State Senate must protect reproductive health care

Andrew Cuomo shakes a woman's hand at the Women's March in New York City
Andrew Cuomo shakes a woman's hand at the Women's March in New York City
Office of the Governor
Gov. Andrew Cuomo attends the Women's March in New York City.

State Senate must protect reproductive health care

Access to abortion and contraception is threatened. Will NY act?
March 27, 2018

The state Senate is threatening the rights of women by refusing to include Gov. Andrew Cuomo’s women’s agenda in its proposed budget. With President Donald Trump promising to appoint U.S. Supreme Court justices who would overturn Roe v. Wade and his allies in Congress repeatedly trying to repeal the Affordable Care Act, now is the time for New York to pre-emptively protect the rights that could be lost by these and other potential changes to federal law.

Both Cuomo and the Assembly recommitted to advancing women’s reproductive rights in their own budgets, including provisions to codify Roe v. Wade into state law, expand access to contraception and improve sex education across the state. It would also address the unacceptable rates of maternal mortality in New York, which ranks 30th out of 50 states as well as suffering from significant racial and ethnic disparities resulting in black women being nearly four times more likely to die during pregnancy and childbirth compared to white women.

But the state Senate does not include any of these in its budget, the most important policymaking process in state government. As a result, reproductive health, rights, and justice in New York are on the chopping block.

New York’s abortion law is nearly 50 years old – older than the Roe v. Wade decision itself. This outdated law forces women to leave the state to seek abortion care later in pregnancy, and threatens women who end their pregnancies on their own with prosecution. Women who don’t have access to a provider, lack money to pay for an abortion, are fearful of interacting with the medical system because of their immigration status, or a host of other reasons, may perform their own abortions – and under New York law, those women risk prosecution and jail.

The budgets proposed by the governor and the Assembly would fix these flaws in state law. By choosing not to include these basic provisions in its own budget, the state Senate has opted to move us backward.

New York has also failed to codify affordable, no-copay access to birth control – a hard-fought provision of the Affordable Care Act that enjoys approval from voters. Yet the ACA doesn’t cover contraception well enough and the contraceptive mandate is at constant risk of disappearing at the federal level.

Cuomo and the Assembly both included the Comprehensive Contraception Coverage Act in their respective budgets, which would ensure access to no-copay contraception as well as improved availability of emergency contraception.
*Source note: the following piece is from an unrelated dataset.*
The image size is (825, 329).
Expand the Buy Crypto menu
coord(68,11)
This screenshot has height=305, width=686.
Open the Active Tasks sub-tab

By leaving the CCCA out of its budget, the state Senate is missing another critical opportunity to ensure every woman, regardless of her economic status, has access to the full range of reproductive health care services.

With a president and federal government that are increasingly hostile to women, it’s up to the states to safeguard our access to reproductive care. Across the country, states are showing they will stand up to Trump on women’s rights: In 2017 alone, states passed 86 bills protecting reproductive rights.
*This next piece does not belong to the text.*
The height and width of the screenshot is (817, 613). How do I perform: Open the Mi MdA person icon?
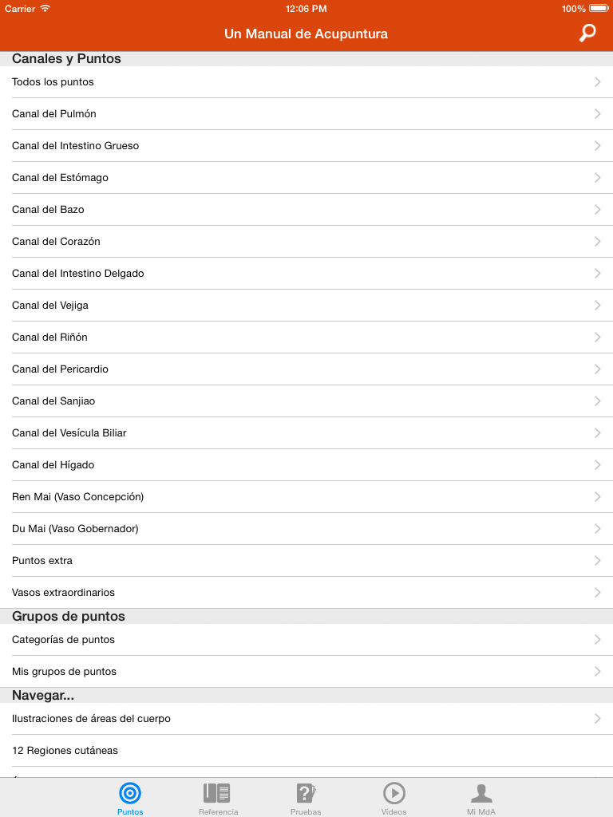(481, 793)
Now more than ever, it’s necessary for states to serve as a bulwark against the federal government’s incursion into our health, rights and freedom. What we need now is for the state Senate to reverse its position and stand up for what’s right: protecting the autonomy and safety of women in New York.

Update: This piece has been updated to clarify that while Gov. Cuomo and the Assembly both support the Reproductive Health Act, only the Assembly’s budget contained that bill while the executive budget had different language addressing the issues with New York’s abortion law.

Andrea Miller
is president of the National Institute for Reproductive Health.